Consider the listing below. Extract exactly the lines from the line containing "Where should I click to: Open the Add" to the line containing "The height and width of the screenshot is (336, 522).", both included.
• • • • • • •
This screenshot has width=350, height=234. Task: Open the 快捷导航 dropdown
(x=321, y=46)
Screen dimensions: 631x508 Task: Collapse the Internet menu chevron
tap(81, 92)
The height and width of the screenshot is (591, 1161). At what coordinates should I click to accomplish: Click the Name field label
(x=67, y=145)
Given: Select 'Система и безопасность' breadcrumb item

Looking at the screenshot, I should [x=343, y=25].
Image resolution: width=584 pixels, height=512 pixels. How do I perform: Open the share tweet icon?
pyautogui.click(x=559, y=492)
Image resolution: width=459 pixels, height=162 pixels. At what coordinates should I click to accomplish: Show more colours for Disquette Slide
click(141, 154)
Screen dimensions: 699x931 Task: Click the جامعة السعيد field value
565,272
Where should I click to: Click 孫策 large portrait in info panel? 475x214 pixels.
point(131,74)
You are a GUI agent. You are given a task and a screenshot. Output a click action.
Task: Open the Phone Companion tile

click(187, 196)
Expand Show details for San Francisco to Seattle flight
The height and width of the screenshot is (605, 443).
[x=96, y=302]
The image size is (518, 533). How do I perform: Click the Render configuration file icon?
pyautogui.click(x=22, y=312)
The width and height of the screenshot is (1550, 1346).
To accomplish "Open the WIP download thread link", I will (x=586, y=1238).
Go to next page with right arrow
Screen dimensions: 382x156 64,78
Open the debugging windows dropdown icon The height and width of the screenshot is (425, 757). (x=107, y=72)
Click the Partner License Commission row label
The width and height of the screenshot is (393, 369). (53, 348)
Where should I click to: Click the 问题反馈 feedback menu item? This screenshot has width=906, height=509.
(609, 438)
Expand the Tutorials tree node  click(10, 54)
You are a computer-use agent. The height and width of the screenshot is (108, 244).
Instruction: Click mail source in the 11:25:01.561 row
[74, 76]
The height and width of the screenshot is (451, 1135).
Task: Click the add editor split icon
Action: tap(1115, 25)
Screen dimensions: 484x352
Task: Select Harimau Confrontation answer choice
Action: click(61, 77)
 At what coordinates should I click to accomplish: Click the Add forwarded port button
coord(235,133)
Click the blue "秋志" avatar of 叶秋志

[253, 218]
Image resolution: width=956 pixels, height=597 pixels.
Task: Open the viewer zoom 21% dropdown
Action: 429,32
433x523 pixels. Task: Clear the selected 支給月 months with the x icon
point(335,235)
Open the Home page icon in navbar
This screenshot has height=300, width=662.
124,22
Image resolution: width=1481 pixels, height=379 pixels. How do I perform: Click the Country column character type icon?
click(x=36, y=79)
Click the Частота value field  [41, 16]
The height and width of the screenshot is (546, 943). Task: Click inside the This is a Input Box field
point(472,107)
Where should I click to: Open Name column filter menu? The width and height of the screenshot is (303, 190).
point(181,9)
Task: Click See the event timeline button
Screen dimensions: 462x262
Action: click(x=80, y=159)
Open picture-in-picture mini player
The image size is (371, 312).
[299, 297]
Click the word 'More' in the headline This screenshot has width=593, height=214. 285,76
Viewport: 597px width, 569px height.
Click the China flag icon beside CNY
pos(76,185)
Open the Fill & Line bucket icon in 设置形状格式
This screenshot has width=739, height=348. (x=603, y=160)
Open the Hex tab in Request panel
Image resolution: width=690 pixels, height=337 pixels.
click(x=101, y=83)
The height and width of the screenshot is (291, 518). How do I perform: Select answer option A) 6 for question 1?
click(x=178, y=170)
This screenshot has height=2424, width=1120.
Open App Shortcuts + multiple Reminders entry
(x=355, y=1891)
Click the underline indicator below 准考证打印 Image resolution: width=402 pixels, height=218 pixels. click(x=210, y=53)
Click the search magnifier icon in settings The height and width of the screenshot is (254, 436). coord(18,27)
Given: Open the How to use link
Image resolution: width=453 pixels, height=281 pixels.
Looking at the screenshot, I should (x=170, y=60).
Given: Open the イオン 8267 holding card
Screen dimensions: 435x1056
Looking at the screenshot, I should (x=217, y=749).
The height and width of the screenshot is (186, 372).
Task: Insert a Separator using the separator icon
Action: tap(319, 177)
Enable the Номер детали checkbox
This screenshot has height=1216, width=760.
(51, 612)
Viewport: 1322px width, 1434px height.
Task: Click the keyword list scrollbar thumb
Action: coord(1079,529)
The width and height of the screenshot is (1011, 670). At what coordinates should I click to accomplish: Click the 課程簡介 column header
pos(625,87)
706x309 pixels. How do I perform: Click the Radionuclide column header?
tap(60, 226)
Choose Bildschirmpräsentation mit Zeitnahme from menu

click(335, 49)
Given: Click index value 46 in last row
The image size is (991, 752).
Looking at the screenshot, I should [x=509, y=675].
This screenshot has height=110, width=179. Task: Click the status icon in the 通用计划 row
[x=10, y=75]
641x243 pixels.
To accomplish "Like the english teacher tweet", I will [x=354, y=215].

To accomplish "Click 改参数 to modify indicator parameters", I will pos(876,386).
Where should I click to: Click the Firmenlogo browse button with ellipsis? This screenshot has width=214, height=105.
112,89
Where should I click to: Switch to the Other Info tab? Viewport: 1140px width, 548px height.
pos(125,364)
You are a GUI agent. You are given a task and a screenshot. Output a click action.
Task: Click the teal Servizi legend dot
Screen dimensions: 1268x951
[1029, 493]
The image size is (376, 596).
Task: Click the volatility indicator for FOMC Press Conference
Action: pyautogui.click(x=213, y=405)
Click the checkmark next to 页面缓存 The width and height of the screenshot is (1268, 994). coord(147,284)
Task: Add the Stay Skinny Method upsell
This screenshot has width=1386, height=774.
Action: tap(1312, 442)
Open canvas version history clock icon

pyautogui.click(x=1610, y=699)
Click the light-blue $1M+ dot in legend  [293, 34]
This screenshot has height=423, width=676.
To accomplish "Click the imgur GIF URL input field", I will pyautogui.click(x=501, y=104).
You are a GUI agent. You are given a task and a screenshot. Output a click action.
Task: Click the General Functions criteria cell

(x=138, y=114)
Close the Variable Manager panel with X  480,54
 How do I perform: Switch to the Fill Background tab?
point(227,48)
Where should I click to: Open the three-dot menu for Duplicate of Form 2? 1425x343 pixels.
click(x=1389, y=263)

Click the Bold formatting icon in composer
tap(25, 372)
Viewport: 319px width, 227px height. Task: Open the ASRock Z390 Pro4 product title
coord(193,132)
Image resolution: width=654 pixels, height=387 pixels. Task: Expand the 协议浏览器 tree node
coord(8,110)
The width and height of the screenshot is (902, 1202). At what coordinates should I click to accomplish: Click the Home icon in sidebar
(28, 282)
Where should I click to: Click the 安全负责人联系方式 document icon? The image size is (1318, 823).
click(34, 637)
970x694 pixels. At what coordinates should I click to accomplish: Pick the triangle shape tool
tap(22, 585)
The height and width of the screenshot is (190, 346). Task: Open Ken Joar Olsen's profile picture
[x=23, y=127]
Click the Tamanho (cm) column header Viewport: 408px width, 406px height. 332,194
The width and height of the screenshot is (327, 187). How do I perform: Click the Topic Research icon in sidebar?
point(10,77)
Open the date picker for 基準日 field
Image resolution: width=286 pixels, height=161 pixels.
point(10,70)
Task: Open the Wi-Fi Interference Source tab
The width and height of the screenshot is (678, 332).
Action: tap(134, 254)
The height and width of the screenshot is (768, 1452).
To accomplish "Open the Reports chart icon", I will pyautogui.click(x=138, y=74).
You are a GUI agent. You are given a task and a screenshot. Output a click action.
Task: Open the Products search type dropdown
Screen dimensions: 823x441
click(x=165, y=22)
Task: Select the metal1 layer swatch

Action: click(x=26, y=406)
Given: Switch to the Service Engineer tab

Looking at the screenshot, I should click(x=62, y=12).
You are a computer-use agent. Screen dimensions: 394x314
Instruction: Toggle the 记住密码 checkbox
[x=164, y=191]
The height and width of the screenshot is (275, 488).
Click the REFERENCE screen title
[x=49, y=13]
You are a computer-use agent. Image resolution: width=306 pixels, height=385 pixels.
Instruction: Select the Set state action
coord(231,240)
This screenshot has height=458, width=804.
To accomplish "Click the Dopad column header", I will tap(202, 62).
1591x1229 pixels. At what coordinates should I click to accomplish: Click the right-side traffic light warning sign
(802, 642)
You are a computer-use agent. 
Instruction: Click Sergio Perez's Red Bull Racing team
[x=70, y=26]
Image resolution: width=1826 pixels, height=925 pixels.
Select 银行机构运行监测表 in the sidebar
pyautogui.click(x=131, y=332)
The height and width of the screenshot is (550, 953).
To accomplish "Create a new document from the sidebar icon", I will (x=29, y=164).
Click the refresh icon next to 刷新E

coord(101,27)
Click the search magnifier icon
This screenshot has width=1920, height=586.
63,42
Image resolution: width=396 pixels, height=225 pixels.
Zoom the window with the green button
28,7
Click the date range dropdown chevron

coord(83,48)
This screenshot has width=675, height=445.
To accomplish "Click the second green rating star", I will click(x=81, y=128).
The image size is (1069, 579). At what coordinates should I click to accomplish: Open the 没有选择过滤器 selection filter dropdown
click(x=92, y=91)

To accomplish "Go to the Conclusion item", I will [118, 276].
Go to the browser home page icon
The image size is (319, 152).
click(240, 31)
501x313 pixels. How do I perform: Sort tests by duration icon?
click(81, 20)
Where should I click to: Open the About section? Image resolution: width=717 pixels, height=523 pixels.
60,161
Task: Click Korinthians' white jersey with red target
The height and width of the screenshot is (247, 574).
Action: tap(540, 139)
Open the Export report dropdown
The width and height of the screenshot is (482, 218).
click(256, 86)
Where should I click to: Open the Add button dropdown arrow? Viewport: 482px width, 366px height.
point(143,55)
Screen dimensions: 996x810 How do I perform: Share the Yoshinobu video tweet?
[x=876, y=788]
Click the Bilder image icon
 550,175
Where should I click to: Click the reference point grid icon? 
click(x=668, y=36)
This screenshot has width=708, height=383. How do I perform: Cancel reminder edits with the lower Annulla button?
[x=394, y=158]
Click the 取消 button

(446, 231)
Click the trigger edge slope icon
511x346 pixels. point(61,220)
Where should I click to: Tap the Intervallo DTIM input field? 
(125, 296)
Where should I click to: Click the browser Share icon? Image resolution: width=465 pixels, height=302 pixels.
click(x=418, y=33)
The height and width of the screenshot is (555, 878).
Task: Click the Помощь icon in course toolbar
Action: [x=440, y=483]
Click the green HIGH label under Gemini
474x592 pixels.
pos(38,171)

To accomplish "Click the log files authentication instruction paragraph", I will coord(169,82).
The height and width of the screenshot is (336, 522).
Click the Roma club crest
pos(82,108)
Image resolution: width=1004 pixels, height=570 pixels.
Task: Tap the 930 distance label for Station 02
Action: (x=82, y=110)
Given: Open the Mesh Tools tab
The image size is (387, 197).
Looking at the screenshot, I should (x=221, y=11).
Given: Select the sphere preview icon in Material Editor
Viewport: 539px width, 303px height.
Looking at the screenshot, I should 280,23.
• • • • • • •
> [TASK SOLUTION]
Where should I click to: Open the Add button dropdown arrow? Viewport: 482px width, 366px height.
point(143,55)
Screen dimensions: 996x810 How do I perform: Share the Yoshinobu video tweet?
[x=876, y=788]
Click the Bilder image icon
 550,175
Where should I click to: Click the reference point grid icon? 
click(x=668, y=36)
This screenshot has width=708, height=383. How do I perform: Cancel reminder edits with the lower Annulla button?
[x=394, y=158]
Click the 取消 button

(446, 231)
Click the trigger edge slope icon
511x346 pixels. point(61,220)
Where should I click to: Tap the Intervallo DTIM input field? 
(125, 296)
Where should I click to: Click the browser Share icon? Image resolution: width=465 pixels, height=302 pixels.
click(x=418, y=33)
The height and width of the screenshot is (555, 878).
Task: Click the Помощь icon in course toolbar
Action: [x=440, y=483]
Click the green HIGH label under Gemini
474x592 pixels.
pos(38,171)

To accomplish "Click the log files authentication instruction paragraph", I will coord(169,82).
The height and width of the screenshot is (336, 522).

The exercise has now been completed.